I have searched the message boards and most of the posts where people discussed this topic are a from a few years ago and the posters are no longer using this site. Has anyone on here had a baby on a high deductible plan or currently pregnant on a high deductible plan? I am trying to estimate my future costs and am finding it difficult. I'm looking for others to discuss this topic with, especially now during open enrollment. I know every pregnancy is different, but just to give you an idea I am at 18 weeks and so far have spent $1675.19 out of pocket. I am posting this on the second trimester board because that is where I am at in my pregnancy and I didn't really see a message board for budgeting, medical expenses, etc.
Thanks,
Heather
Re: Pregnant on high deductible insurance plan
I had my DD on a high deductible plan, and I still have one now and am pregnant again. Do you contribute to an HSA? They are great and carry forward year to year, so it's wise to put as much as you can afford to in there for future expenses (you never lose it like an FSA, it follows you for life, as it is attached to your SSN and not your job).
Anyway, my plan (covered me and DH pre-DD, and then added DD when she was born in June) had a $3,800 deductible and a $5,700 out of pocket max (assuming all of the expenses were in-network, which they were). After hitting the deductible, we paid 20% of normal expenses and 10% of maternity until the out of pocket was met. We never hit the out of pocket max that year. Obviously we did hit the deductible (I mean the epidural alone cost $6k, but I was in the 10% portion of the plan by that point, and it was the best $600 I ever spent). So we paid for most of the pregnancy (including the anatomy scan), the delivery (went into labor on my own, vaginal delivery with epidural), my follow up appointments, and DD's doctor appointments for the first 6 months without hitting the out of pocket max. DH wasn't at the doctor much that year, it was mostly me and DD. We had more than the out of pocket max in our HSA so that covered everything. I'm now due in June again. I assume we'll have roughly the same situation this time, though DH might have to have some knee surgery, so I expect we'll actually hit the max next year. Of course, if I need a C-section or to be induced, or this baby comes early and requires extra testing, etc, that cost could be higher, but you can't really plan for that. we rolled a lot of HSA balance forward this year because we didn't have many expenses, so at least we'll be able to cover costs with money we've already saved.

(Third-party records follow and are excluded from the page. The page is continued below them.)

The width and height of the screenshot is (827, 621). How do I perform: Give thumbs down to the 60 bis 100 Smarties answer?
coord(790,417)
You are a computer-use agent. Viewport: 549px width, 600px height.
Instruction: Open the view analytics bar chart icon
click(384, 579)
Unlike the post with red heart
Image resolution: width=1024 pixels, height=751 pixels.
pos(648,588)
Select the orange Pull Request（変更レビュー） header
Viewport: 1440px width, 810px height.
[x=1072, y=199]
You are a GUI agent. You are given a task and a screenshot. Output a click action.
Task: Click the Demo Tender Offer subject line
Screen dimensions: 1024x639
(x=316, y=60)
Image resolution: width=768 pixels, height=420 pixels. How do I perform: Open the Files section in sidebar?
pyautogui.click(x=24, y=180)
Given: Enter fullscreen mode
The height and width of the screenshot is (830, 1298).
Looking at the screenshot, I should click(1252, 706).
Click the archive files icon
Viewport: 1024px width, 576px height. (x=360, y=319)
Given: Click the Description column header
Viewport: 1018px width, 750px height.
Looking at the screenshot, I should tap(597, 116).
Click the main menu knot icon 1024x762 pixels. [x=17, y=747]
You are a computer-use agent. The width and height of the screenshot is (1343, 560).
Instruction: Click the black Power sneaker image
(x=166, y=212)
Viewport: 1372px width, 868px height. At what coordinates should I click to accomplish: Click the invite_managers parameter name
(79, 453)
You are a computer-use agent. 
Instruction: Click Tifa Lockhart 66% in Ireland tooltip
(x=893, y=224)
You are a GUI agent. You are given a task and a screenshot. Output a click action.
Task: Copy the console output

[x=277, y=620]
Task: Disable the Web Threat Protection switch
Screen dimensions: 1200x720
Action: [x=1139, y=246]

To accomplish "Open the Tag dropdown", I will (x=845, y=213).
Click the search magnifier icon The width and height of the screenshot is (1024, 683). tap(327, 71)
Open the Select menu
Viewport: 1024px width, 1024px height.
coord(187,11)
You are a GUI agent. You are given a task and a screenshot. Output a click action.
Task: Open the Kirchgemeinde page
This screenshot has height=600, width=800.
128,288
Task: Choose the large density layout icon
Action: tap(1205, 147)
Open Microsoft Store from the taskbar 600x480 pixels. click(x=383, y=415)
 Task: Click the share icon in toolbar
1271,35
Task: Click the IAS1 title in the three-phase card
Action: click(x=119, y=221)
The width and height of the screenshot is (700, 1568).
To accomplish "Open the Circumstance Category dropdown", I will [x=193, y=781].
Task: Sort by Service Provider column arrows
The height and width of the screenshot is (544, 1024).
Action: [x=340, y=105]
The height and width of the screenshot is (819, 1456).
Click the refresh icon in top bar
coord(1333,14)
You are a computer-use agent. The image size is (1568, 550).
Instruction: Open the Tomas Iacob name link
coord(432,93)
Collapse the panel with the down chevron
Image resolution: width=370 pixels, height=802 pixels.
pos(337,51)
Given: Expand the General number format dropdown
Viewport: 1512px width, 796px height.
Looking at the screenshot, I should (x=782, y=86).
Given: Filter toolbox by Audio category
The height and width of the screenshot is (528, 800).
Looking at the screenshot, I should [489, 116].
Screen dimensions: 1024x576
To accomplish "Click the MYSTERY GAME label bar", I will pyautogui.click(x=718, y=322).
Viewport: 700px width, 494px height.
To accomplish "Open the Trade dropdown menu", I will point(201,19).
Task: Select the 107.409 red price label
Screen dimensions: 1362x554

I was pretty excited until I realized My pregnancy is split between two years...
DD1 born 5/24/10.
Missed M/C at 14 wks Feb 2012.
DD2 born 5/14/13.
Missed M/C at 9 wks July 2015.
DD1 born 5/24/10.
Missed M/C at 14 wks Feb 2012.
DD2 born 5/14/13.
Missed M/C at 9 wks July 2015.
Not sure exactly what your question is?? As far as budgeting goes: Hospital billing is usually quite willing to work with you, min amount payment plans, financial assistance/bill deduction if you prove certain income for family size.
And prices: I know it's rare, but the hospital I'm going through this time has every single procedure and price listed in a document on their website. From a blood draw to a vaginal vs c-section birth. Maybe call and see if the hospital you are going through has something similar if you'd like to get a general idea for costs.